**WHAT IS REQUIRED:** Reprint every entry, character for character.

Stored items

▼

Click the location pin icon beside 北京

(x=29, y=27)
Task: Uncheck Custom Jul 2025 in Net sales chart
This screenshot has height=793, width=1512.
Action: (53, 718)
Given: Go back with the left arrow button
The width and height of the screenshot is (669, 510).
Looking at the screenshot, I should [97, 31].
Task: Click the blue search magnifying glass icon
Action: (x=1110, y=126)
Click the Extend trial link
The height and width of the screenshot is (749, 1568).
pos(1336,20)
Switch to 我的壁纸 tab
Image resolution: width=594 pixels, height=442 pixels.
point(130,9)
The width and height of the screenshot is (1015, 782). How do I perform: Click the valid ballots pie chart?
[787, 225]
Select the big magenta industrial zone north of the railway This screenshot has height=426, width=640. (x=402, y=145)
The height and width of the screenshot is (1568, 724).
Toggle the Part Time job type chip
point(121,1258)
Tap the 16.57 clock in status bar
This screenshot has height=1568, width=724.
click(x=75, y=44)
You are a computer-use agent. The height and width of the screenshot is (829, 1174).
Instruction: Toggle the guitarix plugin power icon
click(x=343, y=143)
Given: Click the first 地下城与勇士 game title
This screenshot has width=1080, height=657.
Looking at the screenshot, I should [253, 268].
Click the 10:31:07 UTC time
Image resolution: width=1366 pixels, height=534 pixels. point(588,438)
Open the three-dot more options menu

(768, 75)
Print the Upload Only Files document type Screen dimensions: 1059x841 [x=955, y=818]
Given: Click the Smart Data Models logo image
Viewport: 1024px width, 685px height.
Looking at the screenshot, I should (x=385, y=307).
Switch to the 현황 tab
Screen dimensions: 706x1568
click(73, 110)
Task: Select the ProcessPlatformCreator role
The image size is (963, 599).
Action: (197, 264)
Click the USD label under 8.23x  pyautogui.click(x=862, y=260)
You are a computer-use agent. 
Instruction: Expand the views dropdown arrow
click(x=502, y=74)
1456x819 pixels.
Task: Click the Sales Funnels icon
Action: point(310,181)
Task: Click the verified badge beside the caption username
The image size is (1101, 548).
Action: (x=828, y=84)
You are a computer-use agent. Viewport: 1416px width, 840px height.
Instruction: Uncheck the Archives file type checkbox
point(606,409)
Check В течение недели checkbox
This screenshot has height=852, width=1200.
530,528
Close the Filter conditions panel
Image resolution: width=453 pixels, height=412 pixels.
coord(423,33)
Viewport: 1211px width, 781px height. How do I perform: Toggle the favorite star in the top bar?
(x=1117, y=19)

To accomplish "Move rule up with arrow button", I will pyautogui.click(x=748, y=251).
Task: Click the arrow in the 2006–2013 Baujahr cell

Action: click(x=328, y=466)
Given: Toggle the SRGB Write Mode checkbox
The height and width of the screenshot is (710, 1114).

▲

**ANSWER AREA:**
Click the location pin icon beside 北京

(x=29, y=27)
Task: Uncheck Custom Jul 2025 in Net sales chart
This screenshot has height=793, width=1512.
Action: (53, 718)
Given: Go back with the left arrow button
The width and height of the screenshot is (669, 510).
Looking at the screenshot, I should [97, 31].
Task: Click the blue search magnifying glass icon
Action: (x=1110, y=126)
Click the Extend trial link
The height and width of the screenshot is (749, 1568).
pos(1336,20)
Switch to 我的壁纸 tab
Image resolution: width=594 pixels, height=442 pixels.
point(130,9)
The width and height of the screenshot is (1015, 782). How do I perform: Click the valid ballots pie chart?
[787, 225]
Select the big magenta industrial zone north of the railway This screenshot has height=426, width=640. (x=402, y=145)
The height and width of the screenshot is (1568, 724).
Toggle the Part Time job type chip
point(121,1258)
Tap the 16.57 clock in status bar
This screenshot has height=1568, width=724.
click(x=75, y=44)
You are a computer-use agent. The height and width of the screenshot is (829, 1174).
Instruction: Toggle the guitarix plugin power icon
click(x=343, y=143)
Given: Click the first 地下城与勇士 game title
This screenshot has width=1080, height=657.
Looking at the screenshot, I should [253, 268].
Click the 10:31:07 UTC time
Image resolution: width=1366 pixels, height=534 pixels. point(588,438)
Open the three-dot more options menu

(768, 75)
Print the Upload Only Files document type Screen dimensions: 1059x841 [x=955, y=818]
Given: Click the Smart Data Models logo image
Viewport: 1024px width, 685px height.
Looking at the screenshot, I should (x=385, y=307).
Switch to the 현황 tab
Screen dimensions: 706x1568
click(73, 110)
Task: Select the ProcessPlatformCreator role
The image size is (963, 599).
Action: (197, 264)
Click the USD label under 8.23x  pyautogui.click(x=862, y=260)
You are a computer-use agent. 
Instruction: Expand the views dropdown arrow
click(x=502, y=74)
1456x819 pixels.
Task: Click the Sales Funnels icon
Action: point(310,181)
Task: Click the verified badge beside the caption username
The image size is (1101, 548).
Action: (x=828, y=84)
You are a computer-use agent. Viewport: 1416px width, 840px height.
Instruction: Uncheck the Archives file type checkbox
point(606,409)
Check В течение недели checkbox
This screenshot has height=852, width=1200.
530,528
Close the Filter conditions panel
Image resolution: width=453 pixels, height=412 pixels.
coord(423,33)
Viewport: 1211px width, 781px height. How do I perform: Toggle the favorite star in the top bar?
(x=1117, y=19)

To accomplish "Move rule up with arrow button", I will pyautogui.click(x=748, y=251).
Task: Click the arrow in the 2006–2013 Baujahr cell

Action: click(x=328, y=466)
Given: Toggle the SRGB Write Mode checkbox
The height and width of the screenshot is (710, 1114).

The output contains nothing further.